Which lines run from the one containing "Open AI Overview three-dot options menu" to the end of the records? Write them out exactly, both ends included, and nothing else.

> [Stored items]
----

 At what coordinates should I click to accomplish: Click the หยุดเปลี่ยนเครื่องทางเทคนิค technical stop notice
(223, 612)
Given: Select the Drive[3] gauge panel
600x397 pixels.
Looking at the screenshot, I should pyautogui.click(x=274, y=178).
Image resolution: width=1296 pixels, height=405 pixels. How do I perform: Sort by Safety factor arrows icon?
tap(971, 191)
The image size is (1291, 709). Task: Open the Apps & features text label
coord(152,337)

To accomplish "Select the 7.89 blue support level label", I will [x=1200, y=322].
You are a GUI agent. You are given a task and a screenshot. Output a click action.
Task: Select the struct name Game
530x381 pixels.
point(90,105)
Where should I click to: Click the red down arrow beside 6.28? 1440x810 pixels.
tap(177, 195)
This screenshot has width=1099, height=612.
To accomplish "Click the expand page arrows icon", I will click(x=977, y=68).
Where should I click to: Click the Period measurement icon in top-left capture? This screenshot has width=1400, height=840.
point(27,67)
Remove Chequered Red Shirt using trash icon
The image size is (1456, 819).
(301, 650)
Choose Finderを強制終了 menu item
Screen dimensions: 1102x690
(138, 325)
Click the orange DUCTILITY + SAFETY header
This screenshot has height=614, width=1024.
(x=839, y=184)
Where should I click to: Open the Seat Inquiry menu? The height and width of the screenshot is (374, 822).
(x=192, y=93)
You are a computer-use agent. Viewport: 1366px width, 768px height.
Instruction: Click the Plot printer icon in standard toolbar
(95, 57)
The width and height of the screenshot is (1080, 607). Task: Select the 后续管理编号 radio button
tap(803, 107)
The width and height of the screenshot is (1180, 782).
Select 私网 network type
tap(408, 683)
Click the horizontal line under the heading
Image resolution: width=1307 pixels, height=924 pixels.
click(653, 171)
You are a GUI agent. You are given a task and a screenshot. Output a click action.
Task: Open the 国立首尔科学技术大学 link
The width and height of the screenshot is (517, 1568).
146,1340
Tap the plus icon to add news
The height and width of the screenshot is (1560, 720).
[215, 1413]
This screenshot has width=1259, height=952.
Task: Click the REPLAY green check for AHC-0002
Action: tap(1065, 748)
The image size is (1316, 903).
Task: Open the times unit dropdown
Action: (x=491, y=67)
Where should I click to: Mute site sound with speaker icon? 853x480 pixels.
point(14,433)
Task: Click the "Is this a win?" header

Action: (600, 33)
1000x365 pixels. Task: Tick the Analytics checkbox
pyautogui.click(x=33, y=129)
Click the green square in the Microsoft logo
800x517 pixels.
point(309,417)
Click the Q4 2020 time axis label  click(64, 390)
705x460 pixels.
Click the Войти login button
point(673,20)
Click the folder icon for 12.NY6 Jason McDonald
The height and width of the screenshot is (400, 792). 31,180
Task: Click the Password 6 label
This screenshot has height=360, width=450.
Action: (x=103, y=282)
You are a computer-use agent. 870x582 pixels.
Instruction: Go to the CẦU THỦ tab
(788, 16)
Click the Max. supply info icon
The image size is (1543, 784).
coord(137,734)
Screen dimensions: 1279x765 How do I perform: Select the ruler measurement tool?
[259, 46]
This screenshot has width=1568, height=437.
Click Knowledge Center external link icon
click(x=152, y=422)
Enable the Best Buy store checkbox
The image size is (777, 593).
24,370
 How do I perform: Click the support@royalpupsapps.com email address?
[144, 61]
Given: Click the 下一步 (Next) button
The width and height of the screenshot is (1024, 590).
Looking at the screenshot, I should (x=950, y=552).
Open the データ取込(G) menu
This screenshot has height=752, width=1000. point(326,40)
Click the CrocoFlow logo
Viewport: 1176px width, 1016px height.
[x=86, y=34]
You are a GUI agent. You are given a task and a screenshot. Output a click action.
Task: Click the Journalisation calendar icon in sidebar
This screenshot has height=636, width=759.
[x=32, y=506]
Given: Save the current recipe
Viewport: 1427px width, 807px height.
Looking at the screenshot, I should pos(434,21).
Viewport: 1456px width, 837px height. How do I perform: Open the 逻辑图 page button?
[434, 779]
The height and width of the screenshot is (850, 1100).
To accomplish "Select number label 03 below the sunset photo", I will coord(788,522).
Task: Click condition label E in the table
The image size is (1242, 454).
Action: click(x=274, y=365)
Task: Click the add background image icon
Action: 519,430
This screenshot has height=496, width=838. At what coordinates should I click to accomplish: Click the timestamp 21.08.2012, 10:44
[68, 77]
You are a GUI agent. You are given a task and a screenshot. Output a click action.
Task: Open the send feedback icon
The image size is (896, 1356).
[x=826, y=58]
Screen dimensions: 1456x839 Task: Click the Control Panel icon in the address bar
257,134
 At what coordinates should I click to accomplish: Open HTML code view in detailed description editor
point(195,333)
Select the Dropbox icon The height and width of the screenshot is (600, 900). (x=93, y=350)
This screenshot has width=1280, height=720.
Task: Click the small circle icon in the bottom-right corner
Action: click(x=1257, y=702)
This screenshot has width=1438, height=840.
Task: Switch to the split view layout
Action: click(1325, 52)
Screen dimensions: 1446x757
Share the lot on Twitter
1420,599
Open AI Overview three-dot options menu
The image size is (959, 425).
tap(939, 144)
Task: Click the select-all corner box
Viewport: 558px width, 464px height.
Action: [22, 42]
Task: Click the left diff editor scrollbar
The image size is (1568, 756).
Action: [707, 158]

----

> [Solution for this problem]
Open AI Overview three-dot options menu
The image size is (959, 425).
tap(939, 144)
Task: Click the select-all corner box
Viewport: 558px width, 464px height.
Action: [22, 42]
Task: Click the left diff editor scrollbar
The image size is (1568, 756).
Action: [707, 158]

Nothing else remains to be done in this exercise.